Exercise goal: Retype the entries exactly; omit all pictures.
··· Entries shown ···
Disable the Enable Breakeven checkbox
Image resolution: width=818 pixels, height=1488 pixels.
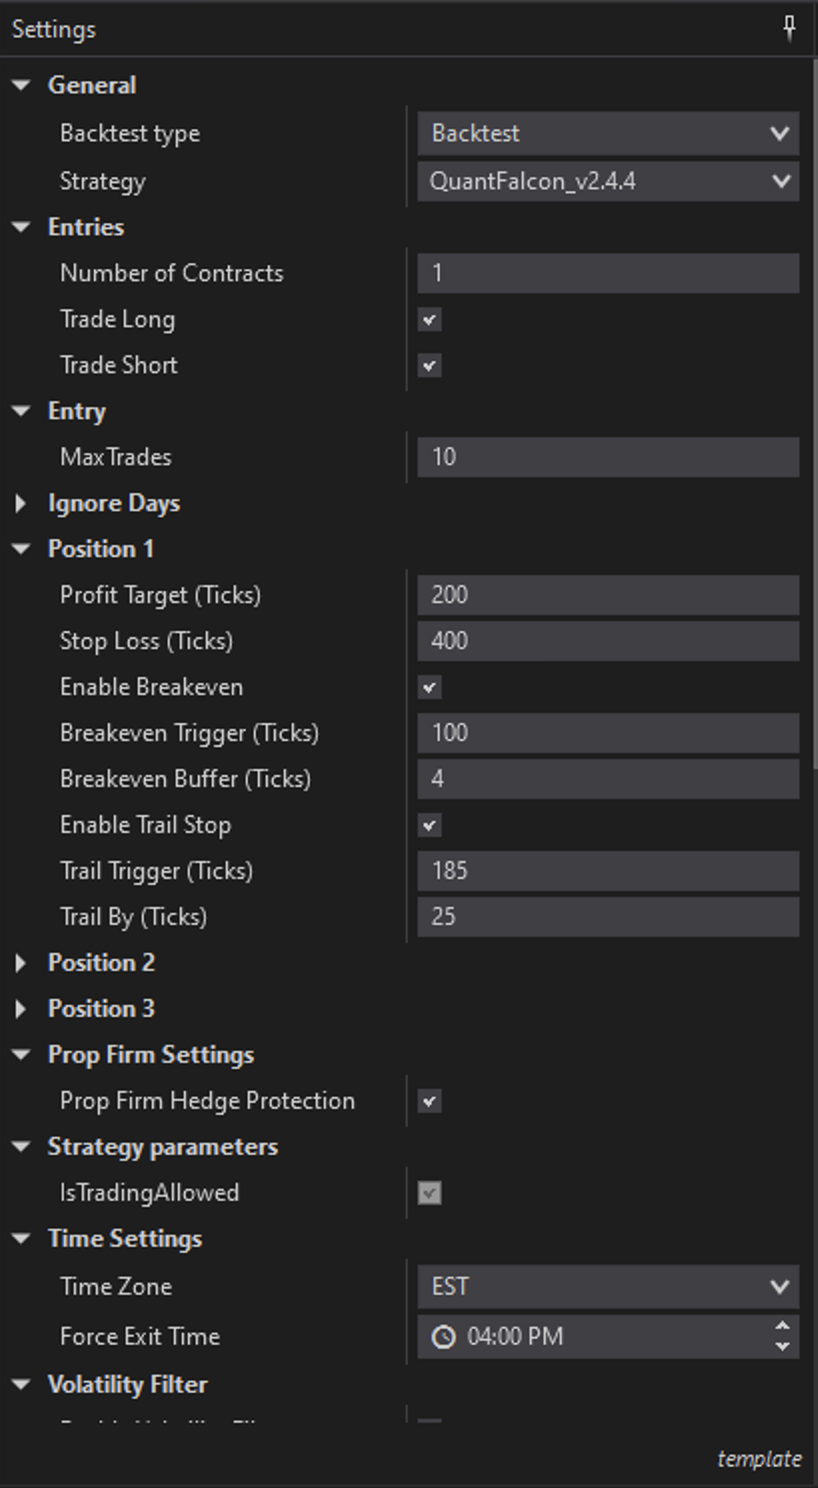coord(430,688)
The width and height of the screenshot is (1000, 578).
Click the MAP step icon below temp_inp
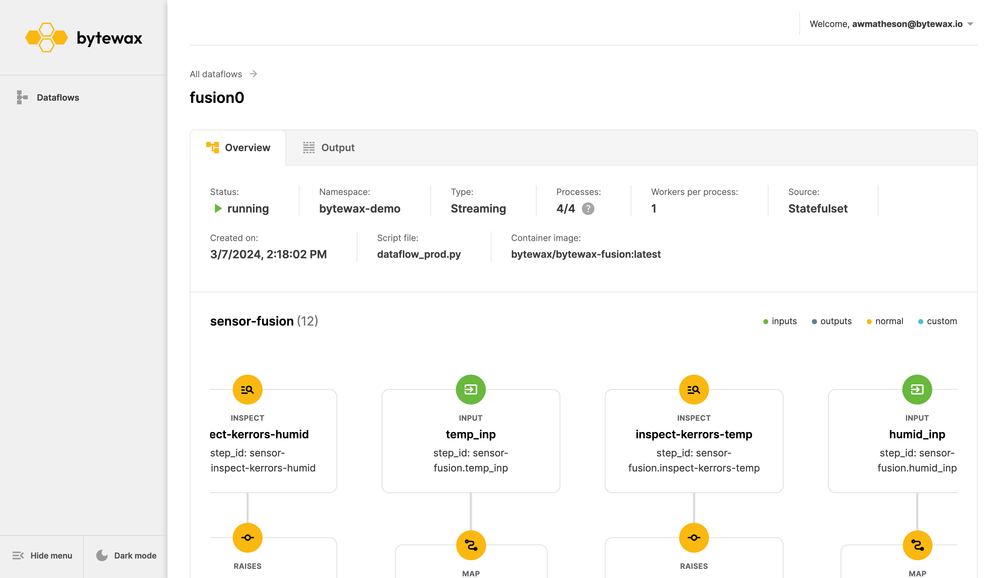[470, 545]
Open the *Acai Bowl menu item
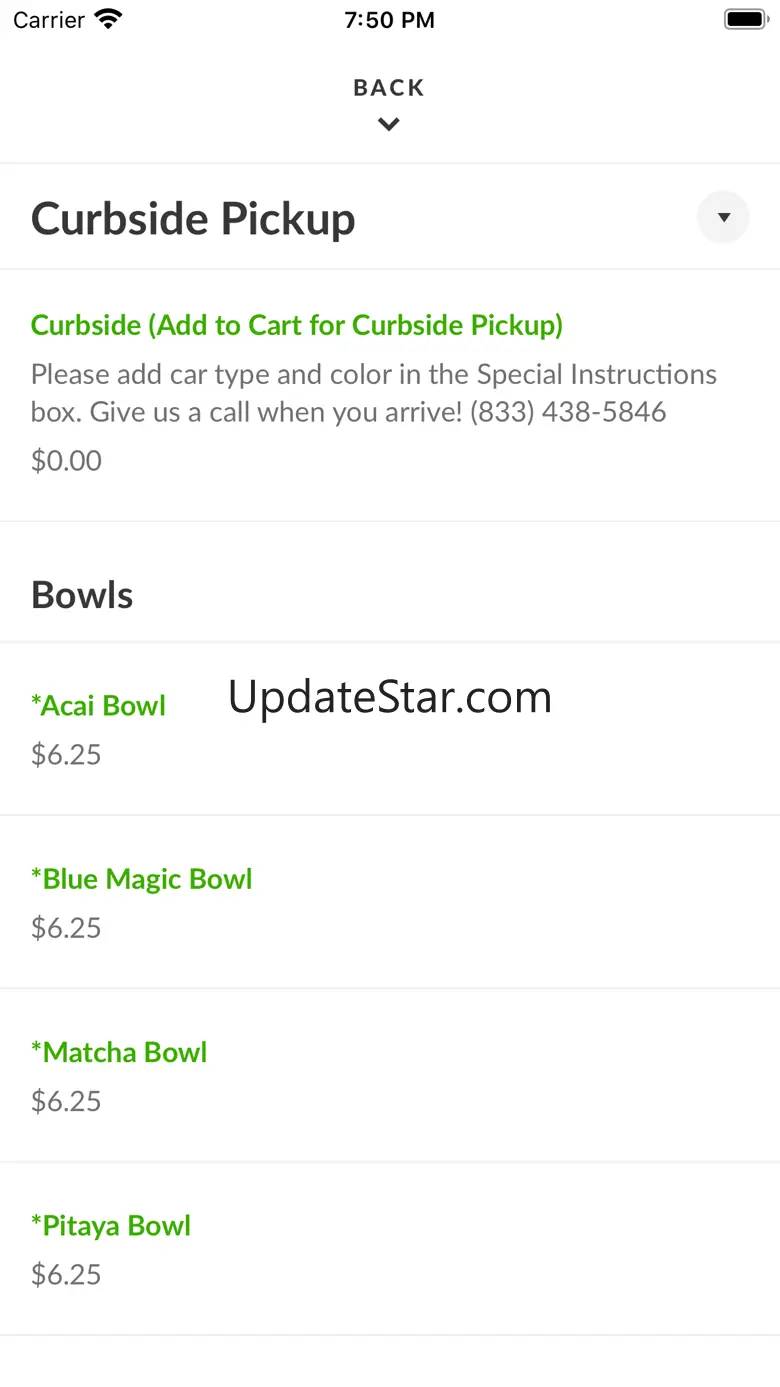The image size is (780, 1387). pyautogui.click(x=98, y=706)
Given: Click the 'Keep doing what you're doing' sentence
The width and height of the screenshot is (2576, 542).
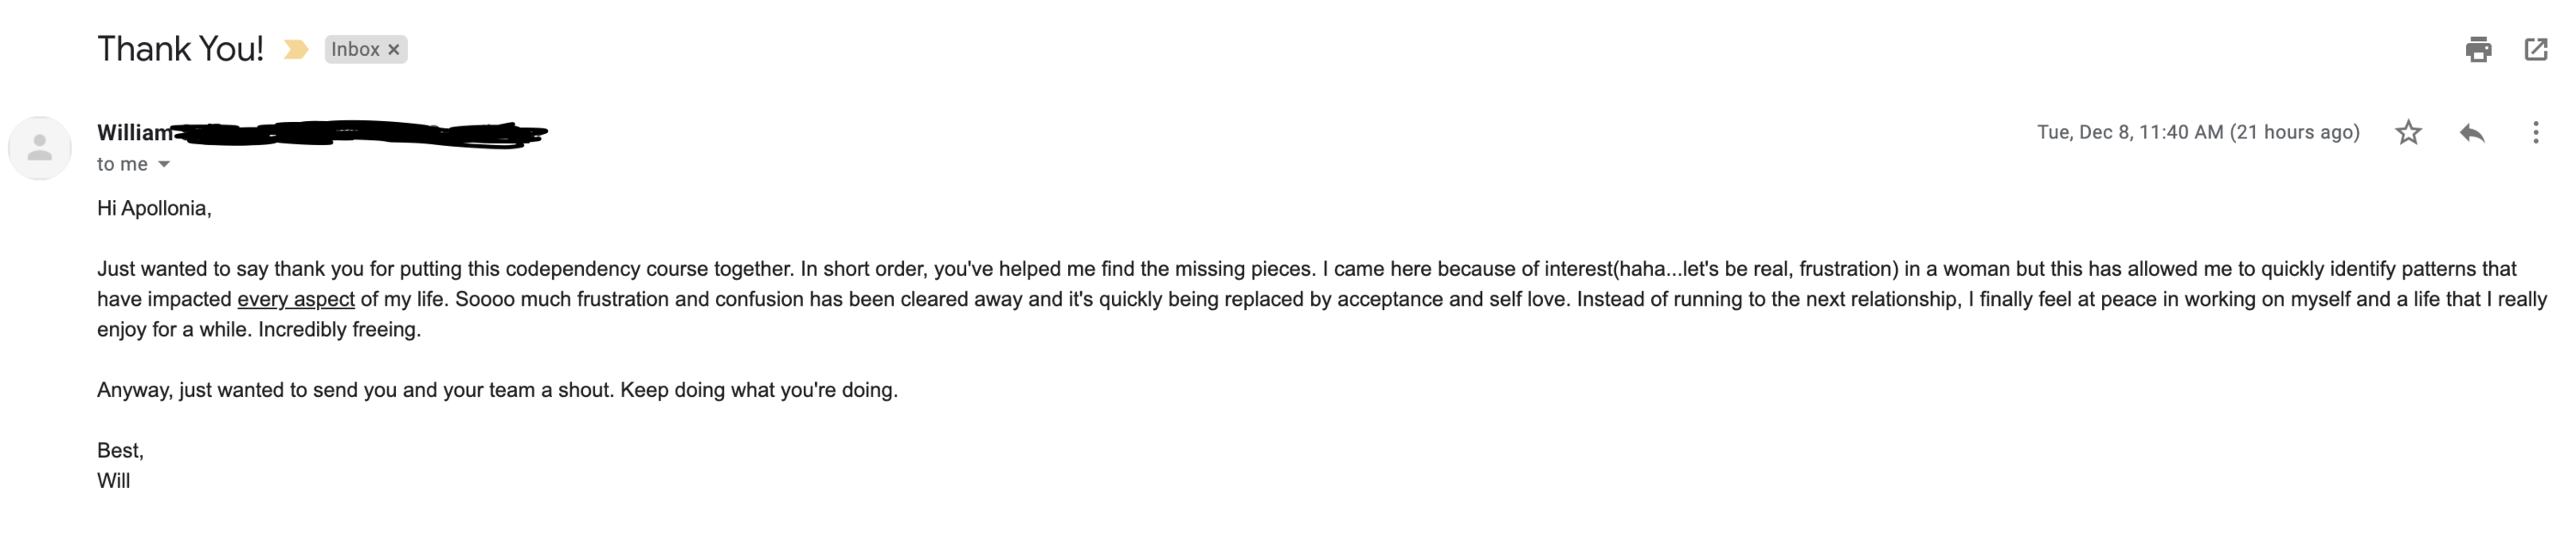Looking at the screenshot, I should 759,390.
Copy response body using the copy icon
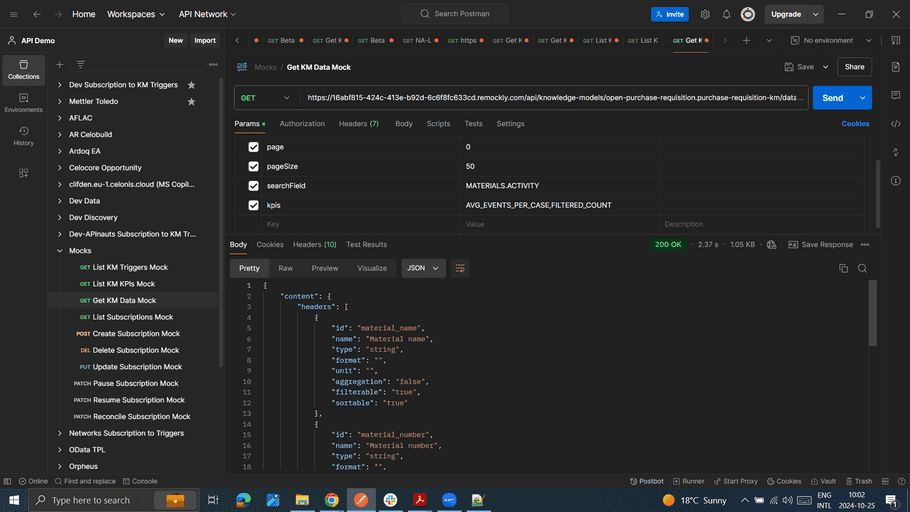The height and width of the screenshot is (512, 910). pos(843,268)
···
Expected answer:
Disable the Enable Breakeven checkbox
Image resolution: width=818 pixels, height=1488 pixels.
coord(430,688)
The width and height of the screenshot is (1000, 578).
Click the MAP step icon below temp_inp
[470, 545]
Open the *Acai Bowl menu item
The image size is (780, 1387). pyautogui.click(x=98, y=706)
Given: Click the 'Keep doing what you're doing' sentence
The width and height of the screenshot is (2576, 542).
Looking at the screenshot, I should 759,390.
Copy response body using the copy icon
The height and width of the screenshot is (512, 910). pos(843,268)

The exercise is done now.